ADENAUER, NERO E O IDOSO
Cícero, sessentão, 40 anos antes de Cristo, escreveu um livro, não lembro o nome – acho que De Senectute, algo assim -- em que faz o elogio da velhice. Ele dizia que todos desejam chegar à velhice, e quando chegam, acusam-na. “Devo grandes agradecimentos à velhice por ter aumentado em mim a avidez da cultura e diminuído a da bebida e da comida”.
Norberto Bobbio, em novo livro sobre o assunto e com título parecido, diz que quem louva a velhice não a viu de perto, concordando mais ou menos com essa história shakespeareana de que a velhice é a segunda infância. Vá lá. Outro dia eu fui a uma entidade pública. Fila enorme. Uma jovem gentil atacou: “Olhe, a fila dos idosos é ali, o senhor tem direito”... Etc.
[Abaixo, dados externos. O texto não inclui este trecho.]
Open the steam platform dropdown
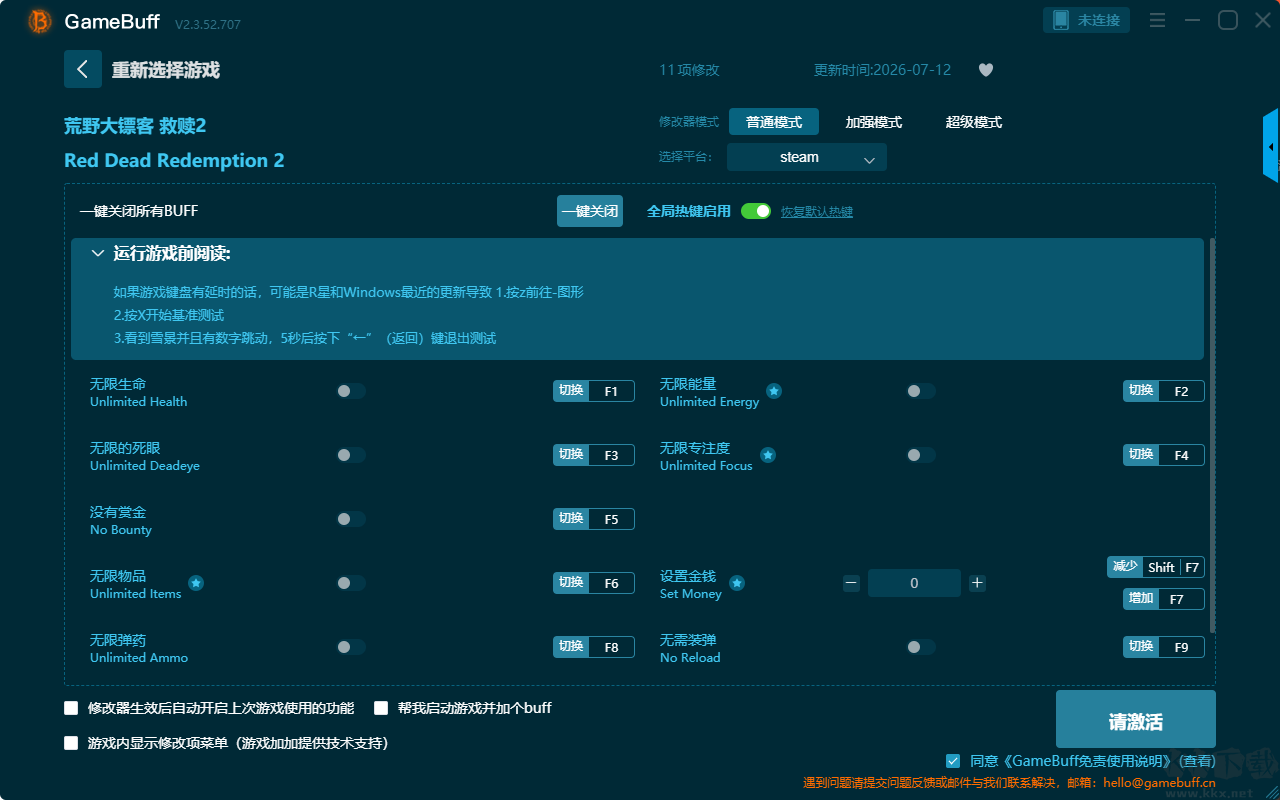The height and width of the screenshot is (800, 1280). (x=807, y=157)
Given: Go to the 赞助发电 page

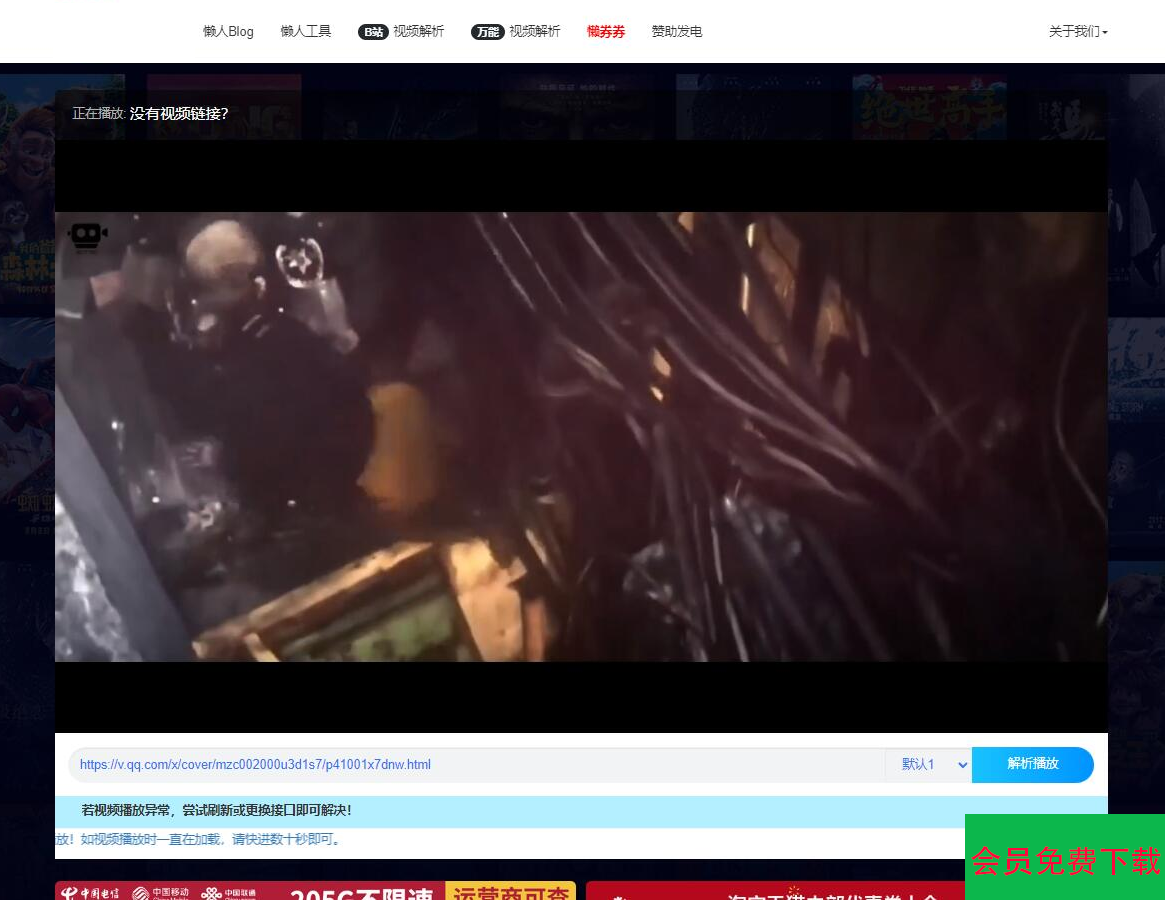Looking at the screenshot, I should 677,32.
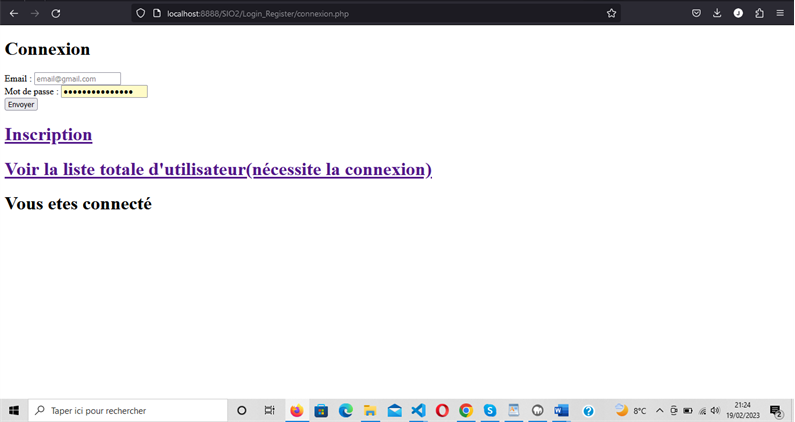The height and width of the screenshot is (422, 795).
Task: Click the Email input field
Action: (x=77, y=78)
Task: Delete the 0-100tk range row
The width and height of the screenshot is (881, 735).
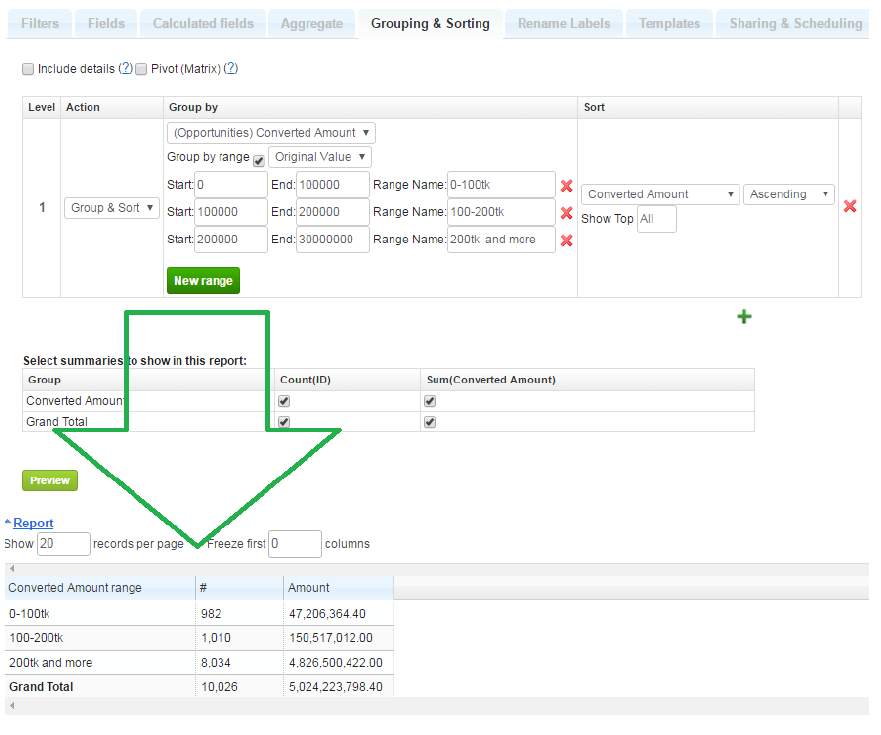Action: 566,186
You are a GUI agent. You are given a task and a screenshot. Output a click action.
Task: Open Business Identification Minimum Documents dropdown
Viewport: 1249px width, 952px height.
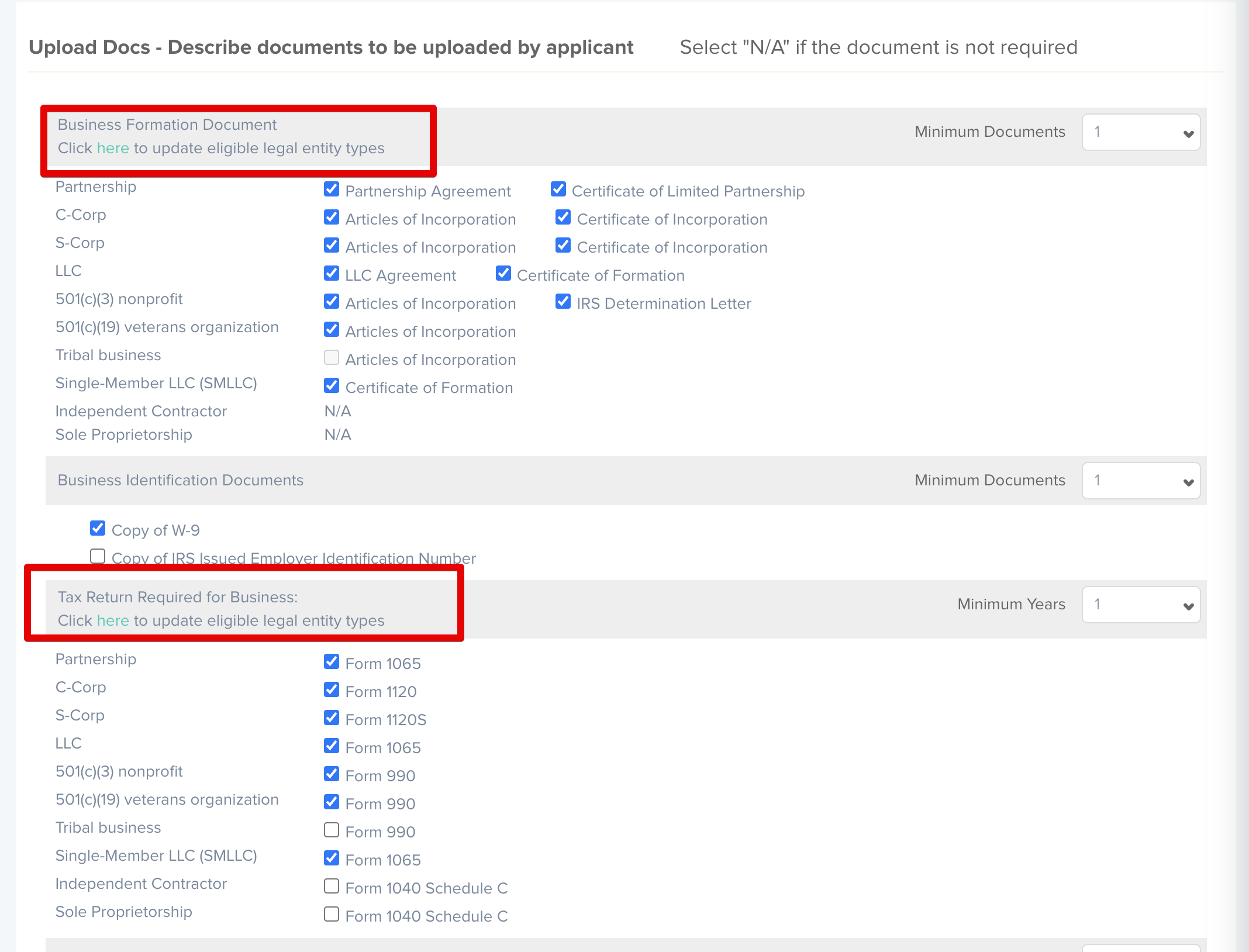[x=1141, y=481]
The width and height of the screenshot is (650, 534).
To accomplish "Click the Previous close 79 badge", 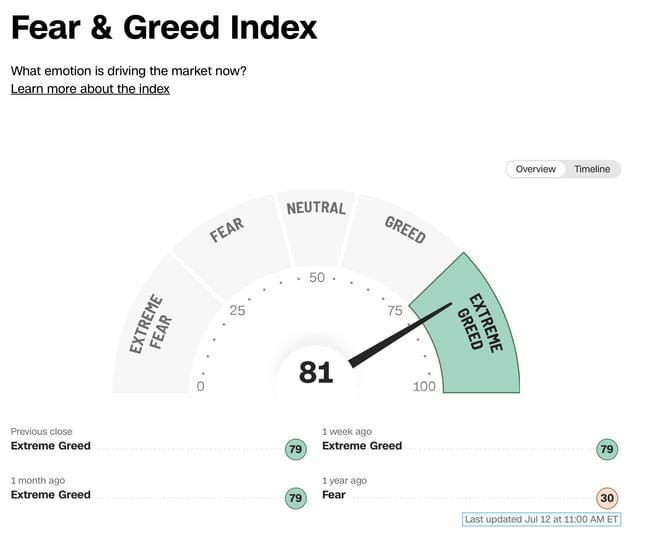I will click(x=295, y=449).
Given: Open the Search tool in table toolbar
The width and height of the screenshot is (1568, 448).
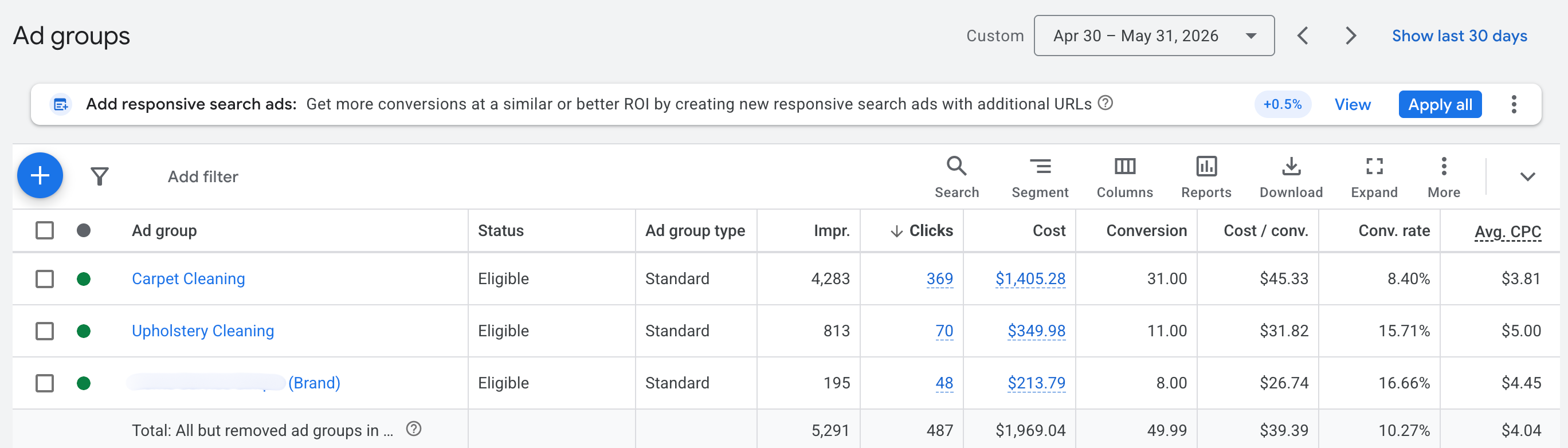Looking at the screenshot, I should point(957,177).
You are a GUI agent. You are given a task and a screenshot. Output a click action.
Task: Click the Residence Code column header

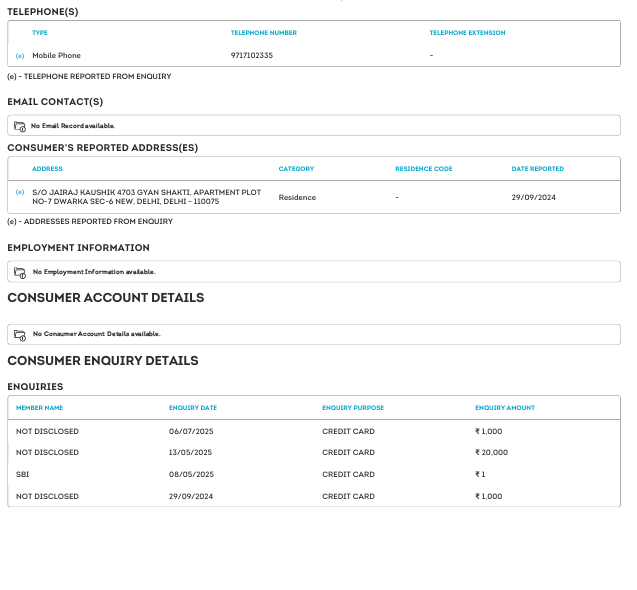point(423,169)
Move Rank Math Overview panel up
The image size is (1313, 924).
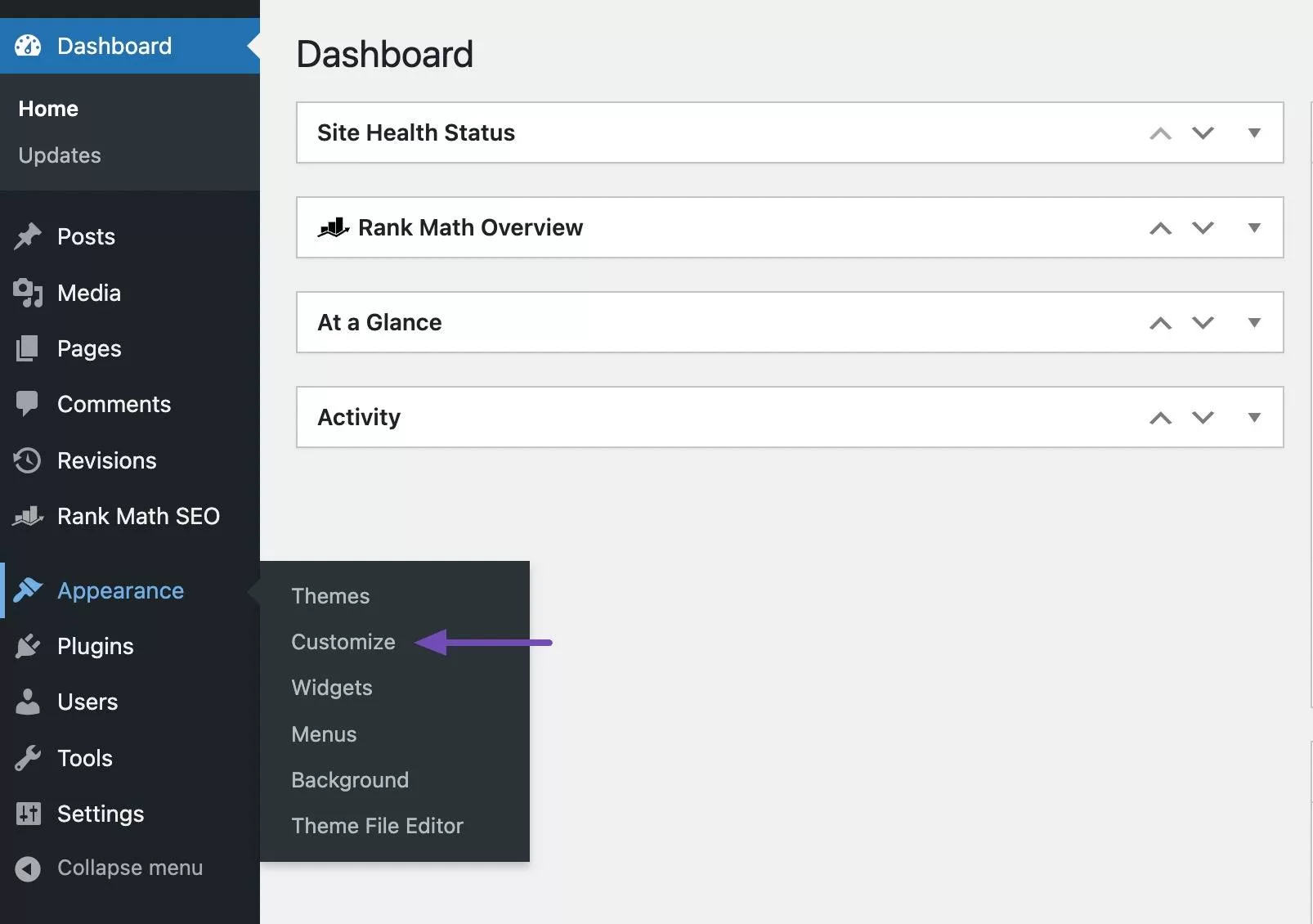tap(1160, 227)
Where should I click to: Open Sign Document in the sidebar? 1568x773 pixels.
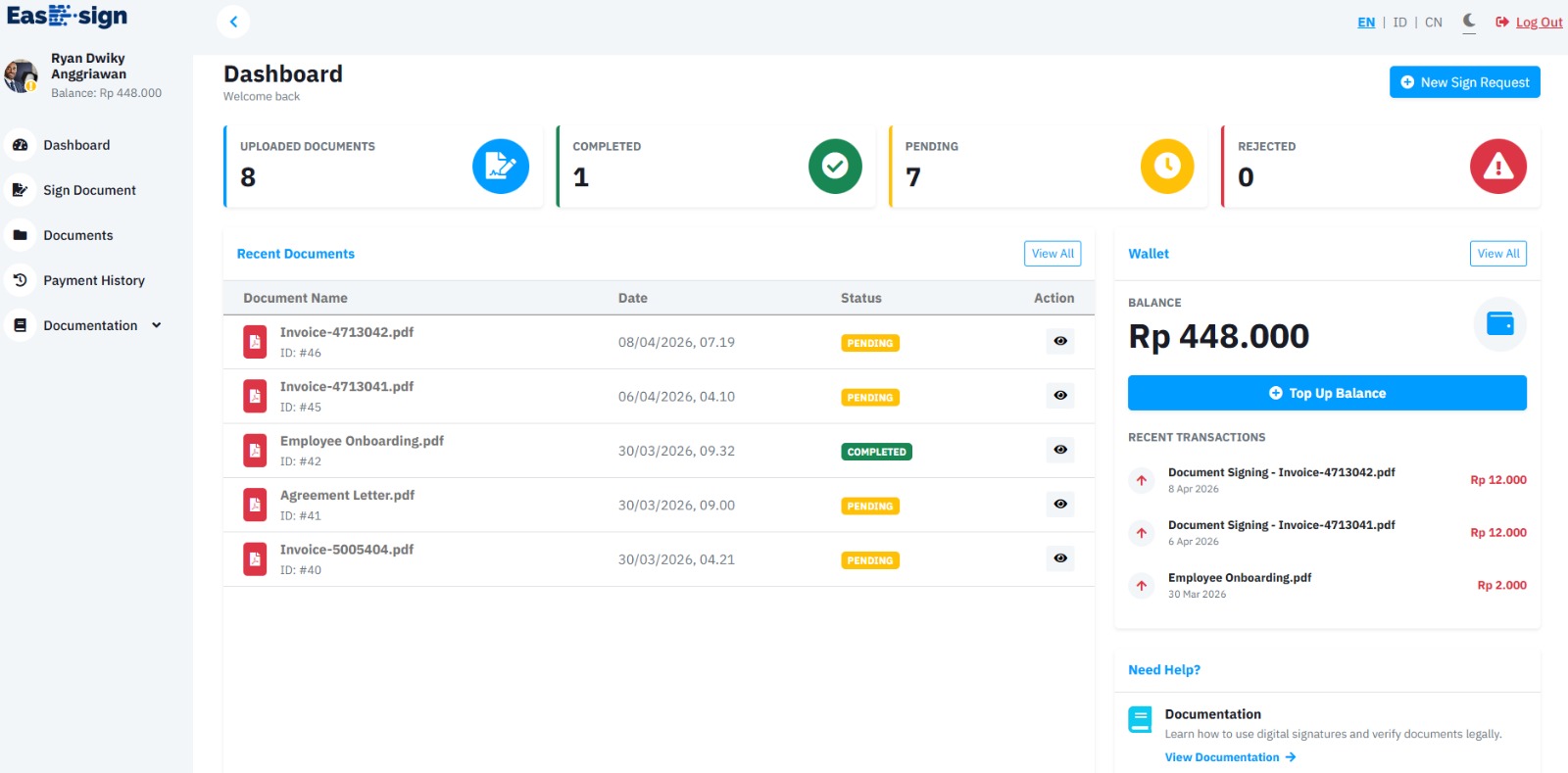(89, 190)
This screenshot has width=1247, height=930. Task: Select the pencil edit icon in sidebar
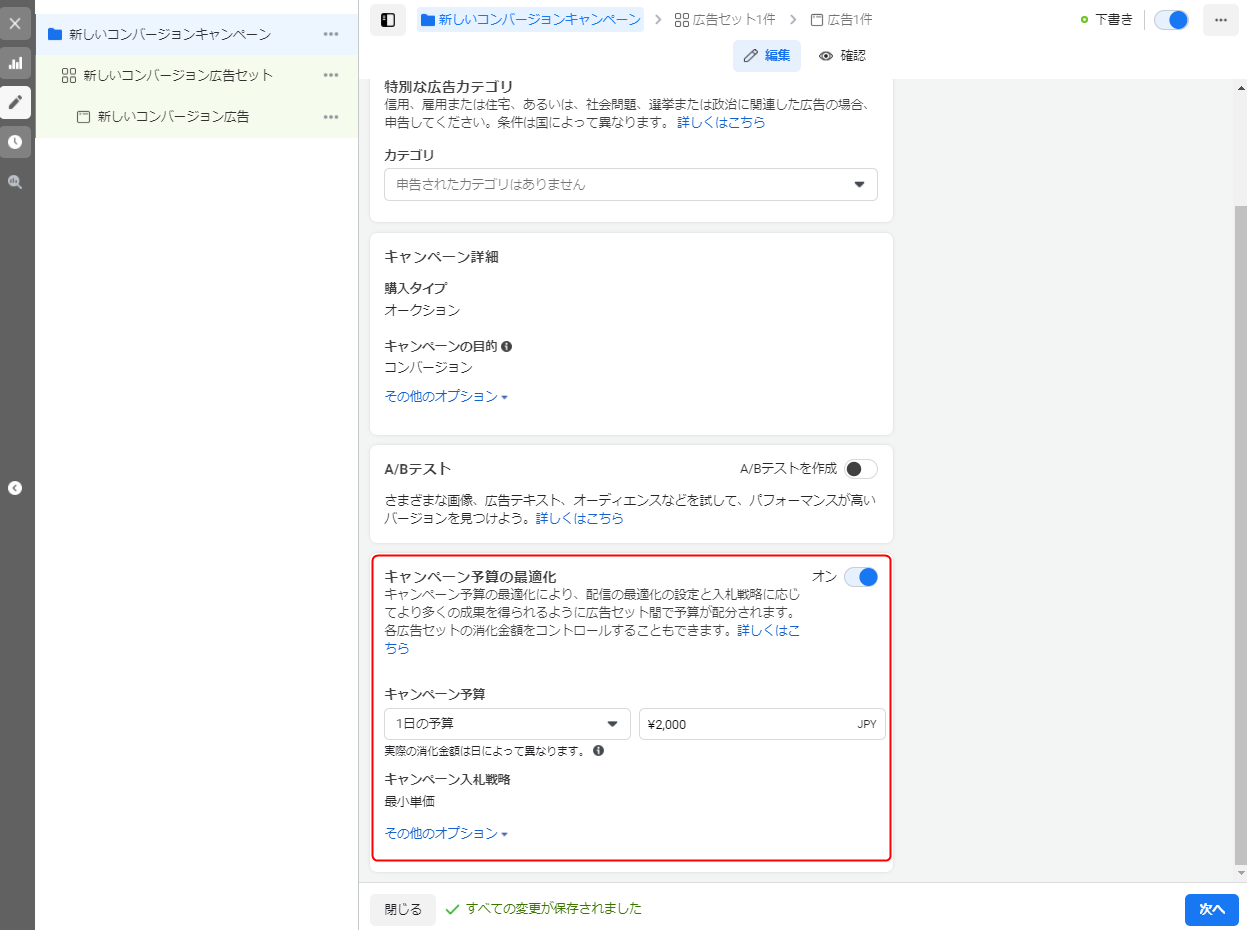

Então eu passei à frente de todo mundo e fui guerrear com a burocracia. Fiquei matutando com essa condição de “idoso”. Até hoje não me refiz do choque. Já enfrentara fases traumáticas. A dos 40, quando chegamos nos “enta”. A dos 50. Puxa! E agora? Meio século! Chegarei aos 80? E, não faz muito, a dos
Idoso é a senhora sua mãe, me deu vontade de dizer à jovem. Idoso como? Ela sabia da minha idade? Olhou meus documentos? Me viu apoiado em alguma bengala, humilde e curvo como uma vírgula? Pior foi ler o cartaz que orientava a fila: “Gestantes, deficientes físicos e idosos”. O ridículo, a partir de uma certa idade, é como você fica avaro em matéria de tempo. Briga por causa de um mês, de um dia. E os cabelos brancos, mesmo prateados e fartos como os meus?
Minhas filhas acham que, tirando a barba, eu ficaria mais novo. Meu medo é tirá-la (uso barba há 35 anos), melhorar a aparência de velho e ganhar cara de velha. Idade tem dessas coisas. Adenauer salvou a Alemanha aos 82 anos. Nero tocou fogo em Roma aos 35. E a verdade é uma só: -- a gente sempre envelhece, mas raramente amadurece. Os antigos diziam haver três sexos (e eu já repeti isso 300 vezes): -- o sexo masculino, o sexo feminino e o sexagenário. Fazer o quê?